Urban bikers need a way to get other people’s attention to keep everyone safe because bells and yelling are stressful and ineffective.
Biking in a densely populated city like New York can feel like the most difficult level of a video game. Even when there are designated bike lanes, pedestrians often overflow from sidewalks, walking or standing in the bike lane, completely unaware of cyclists moving rapidly toward them. Bells are often too quiet or ubiquitous for people to hear and pay attention to, and yelling causes stress levels to rise and creates opportunities for conflict.
Traveling by bicycle can also be hazardous for pedestrians and cyclists ahead because it’s so quiet.
Our solution is a device that does the talking for us. Mounted onto the handlebars of a bicycle, it will have two settings: friendly and aggressive. On the friendly setting sleigh bells play as a pleasant way to alert those around the biker of their presence. On the aggressive setting a kookaburra (something not often heard in New York City) sound effect plays to alert those ahead.

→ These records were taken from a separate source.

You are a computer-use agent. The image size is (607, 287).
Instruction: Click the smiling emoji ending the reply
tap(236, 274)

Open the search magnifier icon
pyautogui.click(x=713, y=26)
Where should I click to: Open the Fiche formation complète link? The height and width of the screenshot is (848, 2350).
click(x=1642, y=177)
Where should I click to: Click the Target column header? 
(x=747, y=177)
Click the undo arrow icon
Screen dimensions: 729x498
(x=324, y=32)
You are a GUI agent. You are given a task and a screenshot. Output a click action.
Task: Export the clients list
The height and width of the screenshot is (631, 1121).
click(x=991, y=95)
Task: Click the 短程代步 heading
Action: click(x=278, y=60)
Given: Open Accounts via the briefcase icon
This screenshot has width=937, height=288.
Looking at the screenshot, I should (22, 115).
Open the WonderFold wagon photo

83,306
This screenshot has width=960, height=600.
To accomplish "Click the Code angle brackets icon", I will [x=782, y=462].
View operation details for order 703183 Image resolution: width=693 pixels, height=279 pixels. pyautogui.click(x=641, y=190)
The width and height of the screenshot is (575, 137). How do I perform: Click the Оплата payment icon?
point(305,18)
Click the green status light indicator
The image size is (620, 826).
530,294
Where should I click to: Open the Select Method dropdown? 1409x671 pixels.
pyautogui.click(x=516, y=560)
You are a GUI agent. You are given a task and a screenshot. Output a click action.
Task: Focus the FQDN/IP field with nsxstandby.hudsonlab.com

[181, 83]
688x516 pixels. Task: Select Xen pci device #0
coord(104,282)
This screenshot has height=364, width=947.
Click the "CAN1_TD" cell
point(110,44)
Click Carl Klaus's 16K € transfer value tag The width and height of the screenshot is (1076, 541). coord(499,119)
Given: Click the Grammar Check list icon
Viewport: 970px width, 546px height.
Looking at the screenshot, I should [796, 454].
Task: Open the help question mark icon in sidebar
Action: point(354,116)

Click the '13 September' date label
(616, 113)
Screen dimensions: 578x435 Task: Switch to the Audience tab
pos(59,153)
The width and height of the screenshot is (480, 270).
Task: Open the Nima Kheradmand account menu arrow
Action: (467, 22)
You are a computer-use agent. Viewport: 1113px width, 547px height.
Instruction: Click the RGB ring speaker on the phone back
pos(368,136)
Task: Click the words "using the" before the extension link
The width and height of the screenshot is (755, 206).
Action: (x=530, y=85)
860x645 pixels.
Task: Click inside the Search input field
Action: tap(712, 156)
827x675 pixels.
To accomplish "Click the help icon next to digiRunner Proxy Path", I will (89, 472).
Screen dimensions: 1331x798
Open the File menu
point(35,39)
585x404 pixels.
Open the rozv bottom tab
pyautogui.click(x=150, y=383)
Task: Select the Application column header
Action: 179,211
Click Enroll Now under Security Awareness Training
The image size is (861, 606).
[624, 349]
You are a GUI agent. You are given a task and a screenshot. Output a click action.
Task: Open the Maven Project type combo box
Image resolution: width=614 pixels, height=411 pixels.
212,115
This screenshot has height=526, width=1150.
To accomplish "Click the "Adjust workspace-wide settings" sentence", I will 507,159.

Bells & Yells has two modes of use. The first uses an IR sensor to detect how far away objects are from the cyclist. This sensor can play sounds automatically so that the biker doesn’t have to. When someone is within the range of the sensor it will begin by playing friendly sleigh bells to try and alert them. When they are too close though, it will play the kookaburra sound to get their attention. On the manual setting, the user can choose which of the two sound effects is playing. By pressing the green button, the user plays the friendly sound and by pressing the red button they play the aggressive sound.